Reasoning: In “The Commish” in 2017, I am discussing some potential pitfalls that integrators and designers may encounter in the market segments that Sound & Communications is highlighting each month. In this issue, the focus is on Theme Parks & Attractions.
This brings to mind vast zones of loudspeakers distributed throughout geographically large spaces. Not only does someone have to check each and every loudspeaker to make sure they are on and operating, but they also have to be able to reference them at a moment’s notice. Thus, a complete and intuitive labeling scheme is required. Discipline with installation and commissioning these systems is the only way to assure a successful project.
The Story: “Can you hear me now?” That poor soul who was sent around to test a cellphone company’s signal strength was hilarious (especially now that he has gone over to the competition!). My friends and I would joke around with our hand up to our ear on our pretend flip phones: “Hey, Iris…can you hear me now?” It was great. One guy never took part in the banter, though. Whenever this line of imitation would start, Lucas would leave the room moping. One day, I asked Lucas why he didn’t join in the hilarity. His reply: “That’s my life, man. I get to test loudspeakers at theme parks. It’s not funny to me at all when people mock what I love to do.” It was a sobering lesson. I’ve never joked about “Can you hear me now?” since.
In most of our commissioning work, checking the loudspeakers takes minutes. Typically, there are two at the front of the room for program material, and then several in the ceiling for overhead distributed signals. It takes barely any time to walk around and make sure they are all on, sound good and produce sound at consistent levels.
However, for theme parks and attractions, this is not the case. Hundreds of loudspeakers can be distributed over acres of park. The integrator and commissioning agent must use discipline to confirm that they are all operating properly. This certainly includes verifying impedance on the lines, but that’s the easy part. Someone has to make sure that every loudspeaker is wired in the same polarity to avoid destructive interference from neighboring loudspeakers. While they are at it, they also need to confirm sound pressure levels and confirm that each loudspeaker is tapped correctly. Impedance measurements will give you some clue to proper tap settings, but it is not accurate enough to find a single loudspeaker tapped at 15W on a loudspeaker zone that is supposed to have 50 speakers tapped at 3.75W. Subjective listening is required in addition to the objective testing performed with meters.

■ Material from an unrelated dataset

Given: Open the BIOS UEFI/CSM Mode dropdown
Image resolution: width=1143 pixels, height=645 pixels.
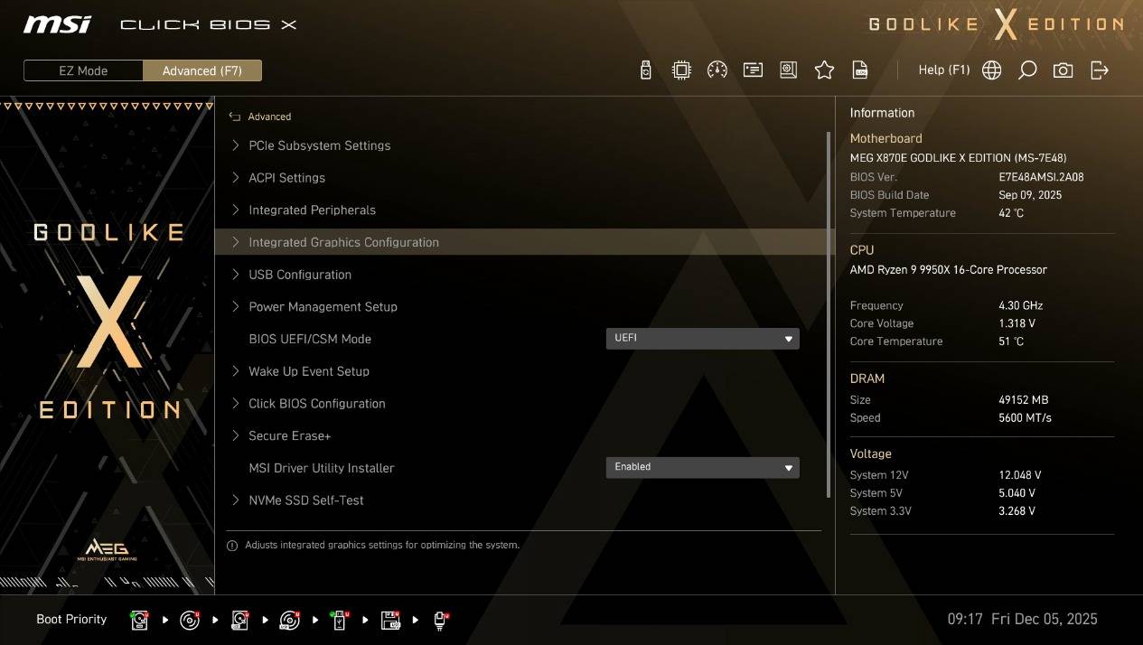Looking at the screenshot, I should click(x=702, y=339).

With systems of this size, labeling becomes imperative, as well. I can’t tell you how frustrating it is when installers do not physically label devices in a system. This applies to equipment to distinguish Amp #1 from Amp #2, but it also is important to label equipment, especially multichannel equipment, with channel information. I am sure it is possible to look to the drawings to realize that the park entrance is Channel #4 on Amp #5, but if something is going wrong, I don’t think the operator will be able to find the drawings in time, much less read them under pressure to find this information. It is much better if everything is clearly laid out on the device itself.
Labels are critical for networked audio systems, as well. As systems get larger and decentralized, a clean and intuitive site file becomes all the more necessary. Signals need to be organized and color coded so they are easy to navigate and trace. Not only is it important to make sure everything is virtually labeled in the software, but that the naming convention is usable by the operators. If the installer thinks a codec should be labeled “VTC-1,” but the operator has no inkling what a VTC is, the naming convention is not successful. Now multiply that integrator/operator disconnect by 250 source names, and you have an unusable system on your hands, with endless service calls draining everyone’s profits.
In my experience, AV systems that support theme parks tend to use straightforward and time-tested technology. However, their size creates complexity. With the sheer number of channels, discipline is required to make sure every single endpoint is functioning as it should. Not only that, but integrators must make sure that operators can easily find what is driving each of these endpoints in the rack with proper labeling. Sloppy labeling and site file configuration practices that might be easy enough to work around in small systems can be disastrous in a large-scale system. Also, project managers need to plan an appropriate amount of time for testing and commissioning these expansive systems. Finishing the physical terminations may represent 75% completion on smaller systems. It is probably closer to 50% with these large systems because there are so many terminations, and finding issues is akin to finding a needle in a haystack. After a few of these systems, the “Can you hear me now?” guy may cease to be funny to you, as well.